If voters in the United Kingdom choose to leave the European Union on Thursday, global automakers likely will face immediate additional costs to their European businesses and a probable loss of sales.
U.K. vehicle production is booming, with about three-quarters of the vehicles built for export, mostly to other European nations. Absent EU membership, a tariff on all British vehicles headed for the continent, perhaps 10%, would apply. The industry furnishes about 800,000 well-paying jobs.
Yet the "Brexit" decision is a touchy political matter as well, with some British citizens uncomfortable that commercial and other economic rules are decided in Brussels rather than London. Others oppose EU rules favoring immigration. Some Britons who favor leaving the EU argue that pro-business free trade treaties could be negotiated without belonging to the E.U.

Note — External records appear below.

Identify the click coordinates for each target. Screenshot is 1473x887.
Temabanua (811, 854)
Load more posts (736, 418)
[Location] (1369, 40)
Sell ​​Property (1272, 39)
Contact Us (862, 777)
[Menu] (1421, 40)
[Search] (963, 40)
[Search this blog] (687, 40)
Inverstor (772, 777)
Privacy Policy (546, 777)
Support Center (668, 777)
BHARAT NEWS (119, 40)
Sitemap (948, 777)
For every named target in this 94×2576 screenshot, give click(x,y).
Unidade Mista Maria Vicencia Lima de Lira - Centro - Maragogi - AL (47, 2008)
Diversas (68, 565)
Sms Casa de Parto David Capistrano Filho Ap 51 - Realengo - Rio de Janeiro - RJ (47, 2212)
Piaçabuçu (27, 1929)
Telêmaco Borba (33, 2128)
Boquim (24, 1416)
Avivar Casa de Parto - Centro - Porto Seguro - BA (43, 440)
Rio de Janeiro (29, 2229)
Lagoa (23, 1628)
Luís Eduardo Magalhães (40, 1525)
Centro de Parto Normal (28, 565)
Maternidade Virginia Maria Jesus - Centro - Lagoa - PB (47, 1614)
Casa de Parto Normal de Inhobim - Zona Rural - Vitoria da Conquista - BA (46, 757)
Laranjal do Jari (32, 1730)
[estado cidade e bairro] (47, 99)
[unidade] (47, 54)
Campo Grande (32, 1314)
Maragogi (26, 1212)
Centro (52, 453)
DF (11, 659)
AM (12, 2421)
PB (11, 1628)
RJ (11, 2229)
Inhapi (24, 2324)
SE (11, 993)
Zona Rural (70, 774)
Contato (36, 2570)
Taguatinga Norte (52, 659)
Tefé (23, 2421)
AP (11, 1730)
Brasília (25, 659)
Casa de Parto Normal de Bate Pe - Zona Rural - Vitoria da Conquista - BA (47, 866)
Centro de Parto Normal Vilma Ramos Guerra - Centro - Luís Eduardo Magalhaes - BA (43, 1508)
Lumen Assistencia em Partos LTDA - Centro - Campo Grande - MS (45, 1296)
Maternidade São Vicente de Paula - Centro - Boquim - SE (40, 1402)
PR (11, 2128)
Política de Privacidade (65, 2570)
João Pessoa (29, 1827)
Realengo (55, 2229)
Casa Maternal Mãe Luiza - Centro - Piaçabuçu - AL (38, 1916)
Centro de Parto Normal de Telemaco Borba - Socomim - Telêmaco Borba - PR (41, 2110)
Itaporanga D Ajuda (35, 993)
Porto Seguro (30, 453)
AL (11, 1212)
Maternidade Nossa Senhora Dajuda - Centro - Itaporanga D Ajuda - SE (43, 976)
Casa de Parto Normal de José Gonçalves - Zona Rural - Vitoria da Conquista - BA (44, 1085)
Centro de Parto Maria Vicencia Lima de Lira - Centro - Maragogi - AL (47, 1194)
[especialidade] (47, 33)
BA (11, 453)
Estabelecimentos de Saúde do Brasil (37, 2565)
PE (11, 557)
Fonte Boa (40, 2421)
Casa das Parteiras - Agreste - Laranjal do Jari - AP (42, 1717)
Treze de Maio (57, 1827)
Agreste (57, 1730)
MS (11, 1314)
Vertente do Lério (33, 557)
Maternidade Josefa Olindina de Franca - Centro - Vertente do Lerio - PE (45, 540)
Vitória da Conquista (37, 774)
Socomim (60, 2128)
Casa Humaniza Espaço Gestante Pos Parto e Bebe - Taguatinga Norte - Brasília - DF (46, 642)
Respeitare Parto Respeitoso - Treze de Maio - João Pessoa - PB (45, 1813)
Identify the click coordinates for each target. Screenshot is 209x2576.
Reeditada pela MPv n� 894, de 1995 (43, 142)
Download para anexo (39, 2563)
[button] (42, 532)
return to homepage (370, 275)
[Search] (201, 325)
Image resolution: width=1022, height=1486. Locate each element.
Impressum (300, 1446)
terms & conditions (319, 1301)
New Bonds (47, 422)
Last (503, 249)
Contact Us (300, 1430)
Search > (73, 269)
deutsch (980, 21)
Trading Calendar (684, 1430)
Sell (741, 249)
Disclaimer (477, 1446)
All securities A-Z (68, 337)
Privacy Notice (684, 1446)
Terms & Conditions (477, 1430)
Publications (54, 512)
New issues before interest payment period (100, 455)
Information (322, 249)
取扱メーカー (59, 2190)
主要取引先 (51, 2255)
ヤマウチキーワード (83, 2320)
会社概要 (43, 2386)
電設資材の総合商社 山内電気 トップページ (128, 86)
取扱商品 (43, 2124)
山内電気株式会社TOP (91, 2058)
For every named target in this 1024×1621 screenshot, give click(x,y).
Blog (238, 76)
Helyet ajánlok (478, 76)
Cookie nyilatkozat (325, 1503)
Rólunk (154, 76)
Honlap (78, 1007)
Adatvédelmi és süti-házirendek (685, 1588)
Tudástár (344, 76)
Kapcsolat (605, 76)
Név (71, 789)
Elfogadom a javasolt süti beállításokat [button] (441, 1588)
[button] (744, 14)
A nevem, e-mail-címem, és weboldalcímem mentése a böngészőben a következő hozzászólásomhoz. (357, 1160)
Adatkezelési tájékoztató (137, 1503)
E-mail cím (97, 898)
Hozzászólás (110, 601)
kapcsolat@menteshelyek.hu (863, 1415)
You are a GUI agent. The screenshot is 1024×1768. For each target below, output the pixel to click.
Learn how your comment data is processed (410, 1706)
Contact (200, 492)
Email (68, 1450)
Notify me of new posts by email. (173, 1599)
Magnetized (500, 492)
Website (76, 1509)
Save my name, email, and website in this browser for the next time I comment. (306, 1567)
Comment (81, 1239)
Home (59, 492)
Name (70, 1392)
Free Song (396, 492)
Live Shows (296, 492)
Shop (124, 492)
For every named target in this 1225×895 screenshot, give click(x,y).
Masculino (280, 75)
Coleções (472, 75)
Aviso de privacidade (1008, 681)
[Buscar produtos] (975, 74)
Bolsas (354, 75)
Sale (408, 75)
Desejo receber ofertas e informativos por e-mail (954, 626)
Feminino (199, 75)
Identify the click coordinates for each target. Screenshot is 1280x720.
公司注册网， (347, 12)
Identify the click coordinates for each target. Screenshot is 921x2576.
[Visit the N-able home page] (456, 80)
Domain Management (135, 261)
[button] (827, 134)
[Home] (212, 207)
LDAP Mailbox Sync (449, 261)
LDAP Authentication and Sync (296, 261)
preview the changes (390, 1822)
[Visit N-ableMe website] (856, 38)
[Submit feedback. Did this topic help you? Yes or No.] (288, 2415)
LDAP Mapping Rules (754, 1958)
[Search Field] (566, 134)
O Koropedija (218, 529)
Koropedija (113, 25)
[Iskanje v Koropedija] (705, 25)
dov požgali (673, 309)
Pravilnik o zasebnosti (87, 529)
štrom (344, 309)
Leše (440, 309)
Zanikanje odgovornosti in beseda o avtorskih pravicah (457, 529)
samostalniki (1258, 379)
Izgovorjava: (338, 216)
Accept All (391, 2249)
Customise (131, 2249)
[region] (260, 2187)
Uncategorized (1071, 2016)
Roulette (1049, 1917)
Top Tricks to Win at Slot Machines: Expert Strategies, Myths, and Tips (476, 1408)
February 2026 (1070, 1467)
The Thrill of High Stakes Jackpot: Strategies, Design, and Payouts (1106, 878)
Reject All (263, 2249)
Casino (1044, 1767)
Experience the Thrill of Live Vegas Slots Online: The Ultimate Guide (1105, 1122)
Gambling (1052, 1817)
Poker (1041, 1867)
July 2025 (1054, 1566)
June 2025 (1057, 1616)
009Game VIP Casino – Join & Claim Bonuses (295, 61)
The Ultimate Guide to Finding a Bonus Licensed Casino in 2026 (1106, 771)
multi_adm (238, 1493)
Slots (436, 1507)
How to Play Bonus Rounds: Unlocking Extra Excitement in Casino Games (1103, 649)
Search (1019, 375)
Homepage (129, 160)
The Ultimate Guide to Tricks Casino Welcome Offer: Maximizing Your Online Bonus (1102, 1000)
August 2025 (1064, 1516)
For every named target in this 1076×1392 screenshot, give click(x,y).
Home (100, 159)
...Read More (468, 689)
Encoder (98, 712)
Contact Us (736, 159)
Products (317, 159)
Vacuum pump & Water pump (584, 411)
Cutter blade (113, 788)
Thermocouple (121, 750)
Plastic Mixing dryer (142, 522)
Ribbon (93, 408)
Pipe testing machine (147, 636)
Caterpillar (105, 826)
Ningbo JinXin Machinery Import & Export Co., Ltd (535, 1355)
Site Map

Toyota (TM - Get Report) , which builds cars in Burnaston, noted that the Japanese auto industry has invested $59 billion in the U.K. and has been a vocal supporter of the U.K. staying in the 28-nation trading bloc. Honda (HMC - Get Report) , Nissan (NSANY) and many Japanese suppliers also operate factories in the country.
"Continued British membership of the EU is best for our operations and our long-term competitiveness," Toyota said in a letter signed by two U.K. executives and a trade union representative, as reported by Bloomberg. "We will face significant business challenges as a result of a decision to withdraw from the EU."
On Monday, the value of the British pound sterling rose sharply as polls showed that voters were leaning, by a slight margin, toward remaining in the EU. A fall in the value of the pound could make exports, including cars, more competitive while hurting imports.
Ford (F - Get Report) , which operates three manufacturing plants in the country, recently enjoyed a turnaround from years of steep losses on the continent. The automaker sent letters to its 14,000 U.K. workers saying that remaining in the EU is preferable.
Jim Farley, head of Ford's European operations told Reuters that "if the U.K. left the EU, it could create economic instability and uncertainty, the full consequences of which are unknown generally and, specifically, to our business."
Farley warned "should a vote to leave lead to a significant deterioration in the U.K.'s business conditions and trade environment then that could impact business decision-making, including potential future investment."
The purchase, restructuring and refinancing of storied U.K. automakers Jaguar and Land Rover by India's Tata Motors (TTM) has led to a resurgence of the automotive luxury brands as well as continued employment. India's prime minister Narenda Modi has joined other Asian leaders in urging voters to stay in the EU.
Automakers and parts manufacturers have expressed "widespread concern" about leaving the EU, which could jeopardize jobs and investment, the Society of Motor Manufacturers and Traders said Monday. British citizens Ian Robertson, who serves as head of BMW sales and marketing; and Ken Gregor, chief financial officer of Jaguar Land Rover, have been serving as advocates on behalf of the trade organization.